The information provided in this presentation has been prepared by The GPT Group comprising GPT RE Limited (ACN 107 426 504) AFSL (286511), as responsible entity of the General Property Trust, and GPT Management Holdings Limited (ACN 113 510 188).

The information provided in this presentation is for general information only. It is not intended to be investment, legal or other advice and should not be relied upon as such. You should make your own assessment of, or obtain professional advice about, the information described in this paper to determine whether it is appropriate for you.

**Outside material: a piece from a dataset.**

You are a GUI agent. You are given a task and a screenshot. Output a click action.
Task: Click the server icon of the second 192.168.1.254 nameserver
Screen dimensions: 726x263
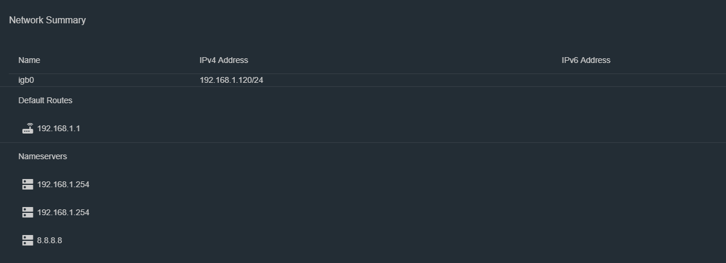tap(27, 212)
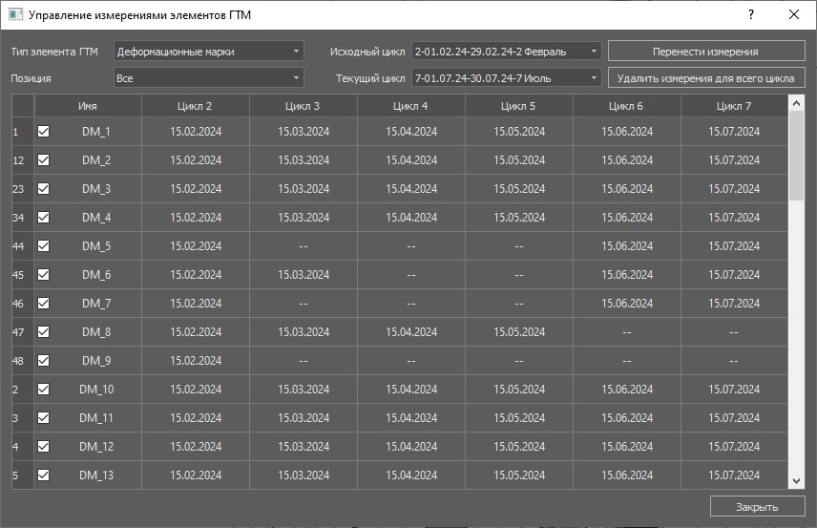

You should note that returns from all investments may fluctuate and that past performance is not necessarily a guide to future performance. Furthermore, while every effort is made to provide accurate and complete information, The GPT Group does not represent or warrant that the information in this presentation is free from errors or omissions, is complete or is suitable for your intended use. In particular, no representation or warranty is given as to the accuracy, likelihood of achievement or reasonableness of any forecasts, prospects or returns contained in the information - such material is, by its nature, subject to significant uncertainties and contingencies. To the maximum extent permitted by law, The GPT Group, its related companies, officers, employees and agents will not be liable to you in any way for any loss, damage, cost or expense (whether direct or indirect) howsoever arising in connection with the contents of, or any errors or omissions in, this presentation.

Information is stated as at 30 June 2013 unless otherwise indicated.

All values are expressed in Australian currency unless otherwise indicated.

ROI is reported in the Segment Note disclosures which are included in the financial report of The GPT Group for the six months ended 30 June 2013.

To provide information that reflects the Directors’ assessment of the net profit attributable to stapled securityholders calculated in accordance with Australian Accounting Standards, certain significant items that are relevant to an understanding of GPT’s result have been identified. The reconciliation ROI to Statutory Profit is useful as ROI is the measure of how GPT’s profitability is assessed.

ROI is a financial measure that is based on the profit under Australian Accounting Standards adjusted for certain unrealised items, non-cash items, gains or losses on investments or other items the Directors determine to be non-recurring or capital in nature. ROI is not prescribed by any Australian Accounting Standards. The adjustments that reconcile the ROI to the Statutory Profit for the year may change from time to time, depending on changes in accounting standards and/or the Directors’ assessment of items that are non-recurring or capital in nature.